Der Antrag stärkt Transparenz & Mitbestimmung (Wert 5) durch Direktwahl und klare Amtszeiten (Felder D5, C5), was die Demokratie vor Ort fördert. Er berührt Menschenwürde (Wert 1) neutral, da keine Regelung zu Grundrechten oder Diskriminierung erfolgt. Soziale Gerechtigkeit (Wert 4) bleibt unberührt – weder wird Daseinsvorsorge gestärkt noch Ungleichheit adressiert. Ökologische Nachhaltigkeit (Wert 3) und Solidarität (Wert 2) werden nicht thematisiert. Ein gravierender Mangel ist die fehlende Verankerung von Teilhabe für nicht-EU-Ausländer:innen (Feld D1), was im Kontext Berlins eine systematische Ausgrenzung darstellt und den GWÖ-Score begrenzt.

Stärkster Wert — Stärken

Klare Stärkung der Bezirksdemokratie; Synchronisation von Wahlperioden erhöht Planungssicherheit

Schwächster Wert — Schwächen

Ausschluss nicht-EU-Ausländer:innen von Wahlrecht; Kein Bezug zu sozialen, ökologischen oder solidarischen Zielen

Matrix 2.0 · 25 Felder

Schwerpunkt-Felder: D5C5
Menschenwürde
Solidarität
Ökol. Nachhaltigkeit
Soz. Gerechtigkeit
Transparenz
A · Lieferant:innen
B · Finanzen
C · Verwaltung
+
D · Bürger:innen
+
E · Gesellschaft & Natur

Bewertungs-Kontext

Wahlperiode: 19. Wahlperiode (2021-11-04 – laufend)
Regierung zur Antragszeit: Wegner I (CDU+SPD), vereidigt 2023-04-27
Bewertet gegen die folgenden Wahlprogramme:
Diese Bewertung wurde am 12.04.2026 mit qwen-plus-latest gegen den oben genannten Programm-Stand erzeugt.

Programm-Treue pro Fraktion

CDU Regierungsfraktion
Wahlprogramm 6/10

Die CDU fordert in ihrem Berlin-Plan 2021 eine stärkere Eigenverantwortung der Bezirke (z.B. Schwerpunktsetzung in Bildung, Umwelt), was mit der Zielrichtung des Antrags kongruent ist. Allerdings verfolgt die CDU kein Konzept der Direktwahl des Bezirksbürgermeisters, sondern betont die Rolle der Bezirksverordnetenversammlung als gewähltes Organ – ein struktureller Unterschied. Kein Widerspruch, aber auch keine explizite Unterstützung.

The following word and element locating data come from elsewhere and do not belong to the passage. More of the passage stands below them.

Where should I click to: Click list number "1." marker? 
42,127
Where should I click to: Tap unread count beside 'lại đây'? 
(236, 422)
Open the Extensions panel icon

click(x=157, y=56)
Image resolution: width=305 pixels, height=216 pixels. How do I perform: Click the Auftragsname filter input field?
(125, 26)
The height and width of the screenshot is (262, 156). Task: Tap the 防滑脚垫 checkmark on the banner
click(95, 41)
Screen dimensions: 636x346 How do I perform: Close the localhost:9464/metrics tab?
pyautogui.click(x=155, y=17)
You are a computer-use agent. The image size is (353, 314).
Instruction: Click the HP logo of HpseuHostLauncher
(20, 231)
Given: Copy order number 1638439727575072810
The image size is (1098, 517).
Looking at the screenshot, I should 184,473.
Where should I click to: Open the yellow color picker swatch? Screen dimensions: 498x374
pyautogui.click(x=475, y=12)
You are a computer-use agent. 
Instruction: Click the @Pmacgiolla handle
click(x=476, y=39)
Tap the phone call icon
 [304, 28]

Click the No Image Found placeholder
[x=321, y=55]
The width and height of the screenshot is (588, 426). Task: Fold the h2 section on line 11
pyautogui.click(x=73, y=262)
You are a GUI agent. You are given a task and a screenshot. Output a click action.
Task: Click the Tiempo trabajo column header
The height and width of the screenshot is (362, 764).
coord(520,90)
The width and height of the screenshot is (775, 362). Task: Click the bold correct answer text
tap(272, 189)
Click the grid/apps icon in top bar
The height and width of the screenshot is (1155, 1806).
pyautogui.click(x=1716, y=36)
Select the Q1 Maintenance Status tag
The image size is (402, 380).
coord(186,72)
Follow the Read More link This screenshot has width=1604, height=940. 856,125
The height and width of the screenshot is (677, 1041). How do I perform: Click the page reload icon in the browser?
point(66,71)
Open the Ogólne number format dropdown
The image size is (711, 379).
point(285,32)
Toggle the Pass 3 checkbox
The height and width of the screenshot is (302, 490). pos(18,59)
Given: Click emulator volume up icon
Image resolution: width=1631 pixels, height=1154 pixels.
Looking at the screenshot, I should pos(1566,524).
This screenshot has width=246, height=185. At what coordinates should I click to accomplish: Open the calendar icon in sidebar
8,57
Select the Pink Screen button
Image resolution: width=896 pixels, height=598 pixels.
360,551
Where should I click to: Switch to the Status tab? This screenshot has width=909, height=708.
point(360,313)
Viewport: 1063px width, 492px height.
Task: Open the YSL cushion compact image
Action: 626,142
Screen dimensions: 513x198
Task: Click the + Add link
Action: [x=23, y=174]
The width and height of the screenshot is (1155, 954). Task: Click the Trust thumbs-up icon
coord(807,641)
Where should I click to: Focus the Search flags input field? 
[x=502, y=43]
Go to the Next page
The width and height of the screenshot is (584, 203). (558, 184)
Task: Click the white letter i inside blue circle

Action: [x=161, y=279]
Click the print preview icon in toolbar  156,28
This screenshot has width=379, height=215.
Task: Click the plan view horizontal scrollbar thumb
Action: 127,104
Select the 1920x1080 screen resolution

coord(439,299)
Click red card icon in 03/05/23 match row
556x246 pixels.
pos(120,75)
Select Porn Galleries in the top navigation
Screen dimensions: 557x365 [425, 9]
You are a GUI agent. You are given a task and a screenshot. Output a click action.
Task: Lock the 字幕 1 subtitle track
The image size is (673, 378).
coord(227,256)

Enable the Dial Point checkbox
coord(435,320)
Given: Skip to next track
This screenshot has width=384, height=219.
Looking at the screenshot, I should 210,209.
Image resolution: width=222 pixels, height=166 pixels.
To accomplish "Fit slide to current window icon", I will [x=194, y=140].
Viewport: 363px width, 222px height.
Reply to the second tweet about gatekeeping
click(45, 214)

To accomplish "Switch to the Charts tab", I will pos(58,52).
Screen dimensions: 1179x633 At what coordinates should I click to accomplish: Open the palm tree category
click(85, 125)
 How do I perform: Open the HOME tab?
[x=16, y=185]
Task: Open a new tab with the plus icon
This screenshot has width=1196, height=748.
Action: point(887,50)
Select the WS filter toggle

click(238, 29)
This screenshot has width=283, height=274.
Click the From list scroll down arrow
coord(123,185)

„Wir werden dafür sorgen, dass die Bezirke eigenverantwortlich zusätzliche Schwerpunkte auch in anderen Bereichen setzen können, beispielsweise bei Bildung und Wirtschaft, Umwelt und Kultur."
✓ verifiziert CDU Berlin Berlin-Plan 2021, S. 78 · PDF öffnen
Parteiprogramm 7/10

Das CDU-Grundsatzprogramm 2024 bekennt sich zur repräsentativen Demokratie und sieht partizipative Elemente als sinnvolle Ergänzung – dies lässt Raum für direktdemokratische Innovationen wie die Direktwahl. Die Betonung von Subsidiarität und starker lokaler Selbstverwaltung passt zum Anliegen der Bezirksstärkung.

„Wir bekennen uns zur repräsentativen Demokratie. In unserer Demokratie lenken die Bürger durch gewählte Volksvertreter die Geschicke der Politik. Unsere Demokratie lebt davon, dass sich Bürgerinnen und Bürger zum Beispiel als kommunale Mandatsträger für das Gemeinwesen engagieren."
✓ verifiziert CDU Grundsatzprogramm 2024, S. 76 · PDF öffnen
SPD Regierungsfraktion
Wahlprogramm 4/10

Die SPD setzt auf einen parteiübergreifenden Verfassungskonvent zur Neudefinition des Senats-Bezirks-Verhältnisses (S. 66), also auf konsensbasierte, institutionelle Reform – nicht auf eine einseitige, fraktionsgetriebene Verfassungsänderung. Der Antrag widerspricht dem SPD-Anspruch nach Kooperation und Verfassungsdialog. Zudem lehnt die SPD die Direktwahl des Bezirksbürgermeisters ab, da sie die parlamentarische Verantwortung der BVV stärken will.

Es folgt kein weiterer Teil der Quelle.